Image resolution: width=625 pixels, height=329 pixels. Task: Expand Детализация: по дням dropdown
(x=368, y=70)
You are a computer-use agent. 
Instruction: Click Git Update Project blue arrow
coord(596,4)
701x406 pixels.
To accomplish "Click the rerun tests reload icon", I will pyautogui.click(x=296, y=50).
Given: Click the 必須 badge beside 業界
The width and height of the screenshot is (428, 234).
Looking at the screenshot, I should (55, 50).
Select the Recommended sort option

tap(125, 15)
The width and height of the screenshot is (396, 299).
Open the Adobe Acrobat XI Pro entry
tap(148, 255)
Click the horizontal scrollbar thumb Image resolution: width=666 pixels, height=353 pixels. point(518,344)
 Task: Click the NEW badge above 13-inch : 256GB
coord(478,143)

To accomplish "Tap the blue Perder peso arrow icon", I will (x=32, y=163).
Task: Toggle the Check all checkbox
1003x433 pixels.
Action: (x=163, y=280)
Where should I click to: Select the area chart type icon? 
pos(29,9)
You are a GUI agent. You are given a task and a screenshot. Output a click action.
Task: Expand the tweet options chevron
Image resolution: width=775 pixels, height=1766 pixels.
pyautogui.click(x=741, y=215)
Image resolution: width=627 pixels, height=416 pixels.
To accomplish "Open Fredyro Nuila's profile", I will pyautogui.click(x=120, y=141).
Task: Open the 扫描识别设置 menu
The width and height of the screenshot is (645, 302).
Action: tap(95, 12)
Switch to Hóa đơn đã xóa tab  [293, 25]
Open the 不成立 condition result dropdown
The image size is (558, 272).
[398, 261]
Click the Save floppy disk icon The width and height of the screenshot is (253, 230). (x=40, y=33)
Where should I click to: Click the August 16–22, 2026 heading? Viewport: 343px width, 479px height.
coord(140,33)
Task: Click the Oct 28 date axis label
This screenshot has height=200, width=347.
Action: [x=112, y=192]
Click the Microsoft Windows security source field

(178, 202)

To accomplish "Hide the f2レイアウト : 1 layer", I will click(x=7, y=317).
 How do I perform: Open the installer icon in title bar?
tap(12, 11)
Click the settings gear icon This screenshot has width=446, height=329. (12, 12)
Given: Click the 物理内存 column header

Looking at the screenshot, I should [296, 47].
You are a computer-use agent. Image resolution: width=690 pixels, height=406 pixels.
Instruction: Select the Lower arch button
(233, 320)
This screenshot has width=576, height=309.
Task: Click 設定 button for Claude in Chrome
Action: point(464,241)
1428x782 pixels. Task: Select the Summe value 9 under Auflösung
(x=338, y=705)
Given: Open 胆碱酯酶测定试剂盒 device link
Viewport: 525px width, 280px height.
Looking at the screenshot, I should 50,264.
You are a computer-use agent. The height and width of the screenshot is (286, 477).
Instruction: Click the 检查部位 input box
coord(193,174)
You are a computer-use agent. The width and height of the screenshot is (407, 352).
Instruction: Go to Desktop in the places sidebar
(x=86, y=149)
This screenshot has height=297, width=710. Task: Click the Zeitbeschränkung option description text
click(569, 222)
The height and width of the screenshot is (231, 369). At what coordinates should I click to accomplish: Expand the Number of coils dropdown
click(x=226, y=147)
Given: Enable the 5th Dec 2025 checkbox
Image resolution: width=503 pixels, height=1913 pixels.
------------------------------------------------------------
## [TO DO]
Look through the material above for the string "checkbox" and copy each line that has it.

## [RESULT FOR THIS EXERCISE]
Task: Toggle the Check all checkbox
Given: Enable the 5th Dec 2025 checkbox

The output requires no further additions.